State Bank of India (SBI) has transferred an ₹8,813 crore dividend to the Government of India for the financial year 2025-26. This substantial payout comes as SBI shares gained 1.95% to ₹1,001 in Tuesday's trade.

State Bank of India (SBI) has remitted a dividend payment of ₹8,813 crore to the Government of India for the financial year ending March 31, 2026. This significant financial update was publicly announced via an X post by the Ministry of Finance on June 8. The post specifically noted that Finance Minister Nirmala Sitharaman received the cheque from Shri C.S. Setty, Chairman of SBI.

As the primary stakeholder, the central government holds a substantial 55.52% interest in SBI, translating to approximately 507 crore equity shares. This substantial dividend follows an earlier declaration by the bank, which approved a dividend of ₹17.35 per equity share for FY26, with May 16 designated as the record date.

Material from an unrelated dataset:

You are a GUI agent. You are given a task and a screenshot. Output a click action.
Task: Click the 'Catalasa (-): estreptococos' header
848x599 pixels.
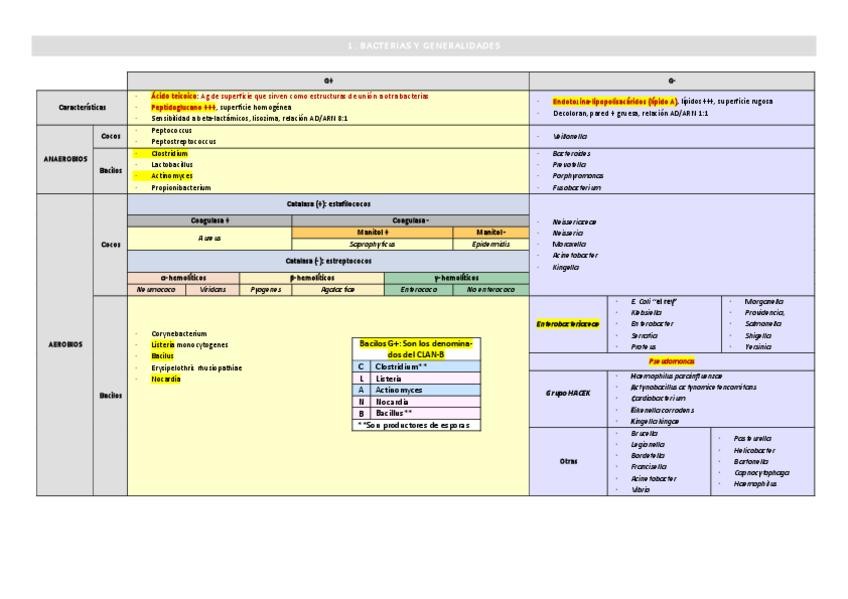click(x=327, y=260)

Following the news, SBI's shares demonstrated positive momentum in Tuesday's afternoon trading session, climbing 1.95% to reach ₹1,001 per share. This marked an increase from its previous closing price of ₹981.90 per share, extending a gaining streak for the second consecutive session.

SBI's Financial Performance and Outlook

A recent thematic research report from brokerage firm JM Financial provided insights into SBI's financial health. The report highlighted a resurgence in retail lending, with renewed disbursals observed in personal loans, education loans, and auto loans. Additionally, healthy growth continued in home loans and gold loans.

While the report noted an improvement in the overall Gross Non-Performing Assets (GNPA) across various segments, it also pointed out a slight uptick in GNPA within unsecured and auto loan portfolios. JM Financial's analysis of SBI's FY26 performance, based on its annual report and Basel III disclosures, indicated that GNPA declined across sub-segments, with the most pronounced reductions seen in the Corporate, Agriculture, and SME portfolios.

The brokerage firm emphasized that while home and gold loans remain crucial growth drivers in the retail sector, the increasing stress in unsecured and auto loan portfolios represents a key variable that warrants close monitoring by the bank.